Мария Александровна, которая с младшими детьми тоже приехала в Италию, слушалась их и верила им. Веселый, обаятельный Шестов, которого Мещерский презрительно называл куртизаном, производил на нее прекрасное впечатление. Она настолько сильно любила сына, что мысль о возможности потерять его просто не укладывалась в голове.

Состояние здоровья Никсы беспрестанно колебалось – то ему становилось лучше, и тогда люди не понимали, как могли потерять надежду, то его накрывало ухудшение такой силы, что он совсем не мог спать. В один из таких дней решили созвать консилиум, и император Наполеон III, узнав о болезни цесаревича, отправил к нему двух знаменитейших врачей – Нелатона и Рейе. Французы подтвердили диагноз доктора Шестова: болезнь наследника является мускульным ревматизмом, осложненным простудой. Ни один из жизненно важных органов не затронут, а значит, оснований для тревоги за его жизнь нет. Это необычайно обрадовало окружение цесаревича, а уж какой радости преисполнилось сердце Марии Александровны!

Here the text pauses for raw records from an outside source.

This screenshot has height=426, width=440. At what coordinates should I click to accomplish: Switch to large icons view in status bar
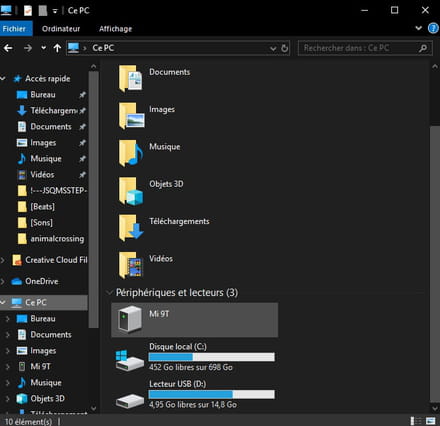431,421
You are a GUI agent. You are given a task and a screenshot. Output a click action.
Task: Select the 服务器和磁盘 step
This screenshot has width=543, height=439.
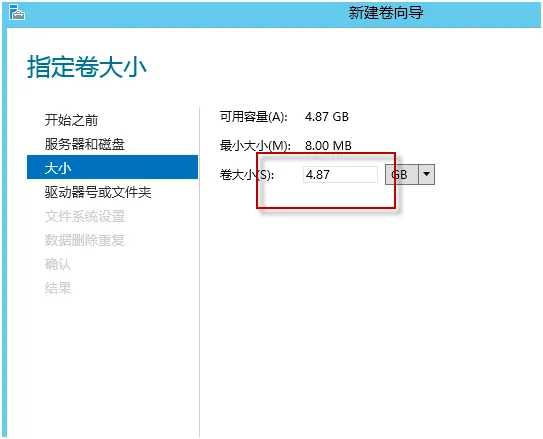[x=84, y=144]
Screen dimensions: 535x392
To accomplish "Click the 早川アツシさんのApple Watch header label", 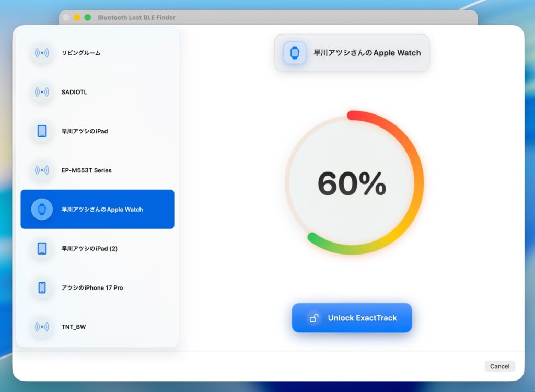I will tap(367, 53).
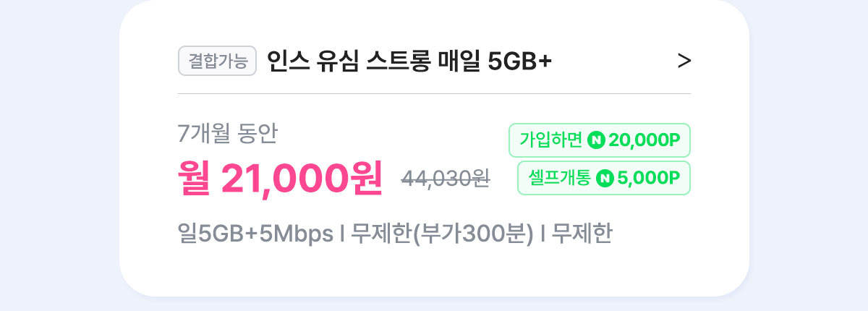Screen dimensions: 868x311
Task: Click the pink 월 21,000원 price
Action: 281,177
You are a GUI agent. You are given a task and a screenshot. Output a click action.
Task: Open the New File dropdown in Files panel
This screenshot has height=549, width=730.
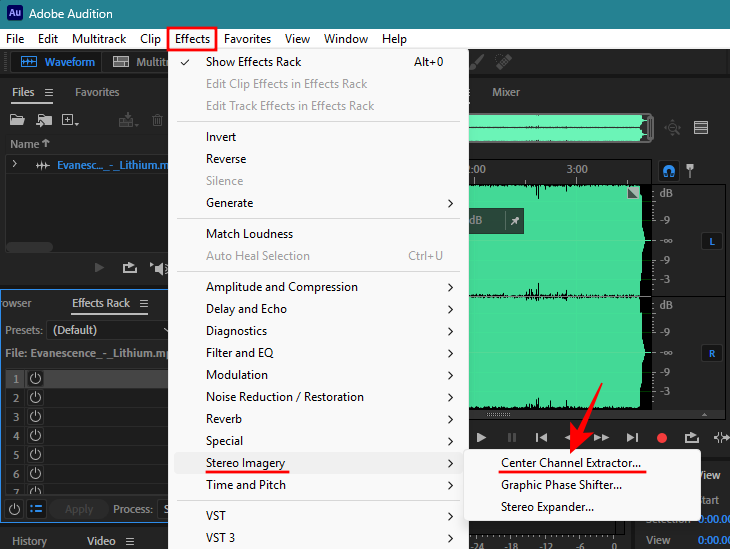[x=70, y=120]
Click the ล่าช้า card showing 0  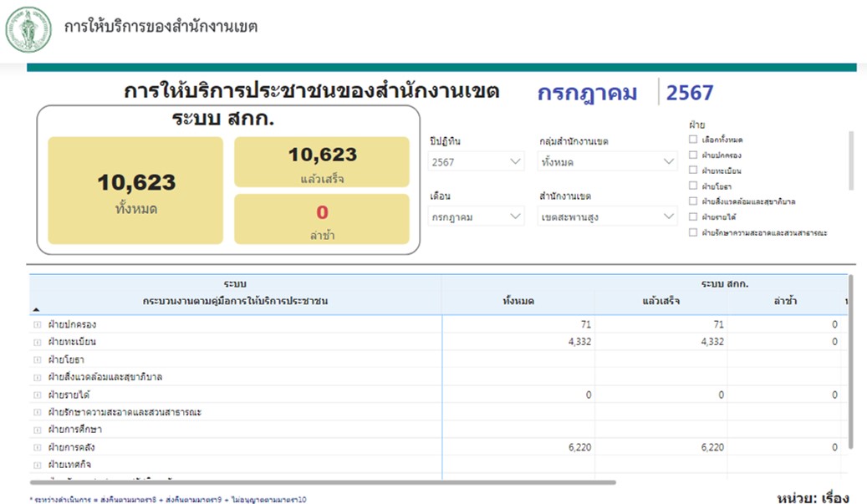pos(322,219)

И погода улучшилась: то зима стояла ненастная, а теперь вдруг наступили теплые и ясные дни. Никса ежедневно выезжал в экипаже, а вечера проводил на вилле «Дисбах», снятой специально для него.

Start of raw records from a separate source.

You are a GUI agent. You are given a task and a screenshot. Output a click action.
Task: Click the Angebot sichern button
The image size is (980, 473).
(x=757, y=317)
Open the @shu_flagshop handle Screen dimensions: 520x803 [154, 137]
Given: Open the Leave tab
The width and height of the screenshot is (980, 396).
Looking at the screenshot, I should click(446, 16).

Однажды утром его навестил контр-адмирал Лисовский, который должен был на следующий день вести русскую эскадру, обычно стоявшую на рейде Ниццы, в Тулон, чтобы присутствовать на маневрах французского флота.

– Во сколько вы выходите в море? – спросил Никса.

– В шесть утра, – доложил Лисовский.

– Жаль, что так рано, – вздохнул Никса. – Я бы полюбовался вами из окна.

– Ну, тогда мы выйдем позже, ваше высочество. В девять нас можно увидеть против Ниццы.

Утром граф Строганов увидел цесаревича стоящим перед стеклянной дверью балкона.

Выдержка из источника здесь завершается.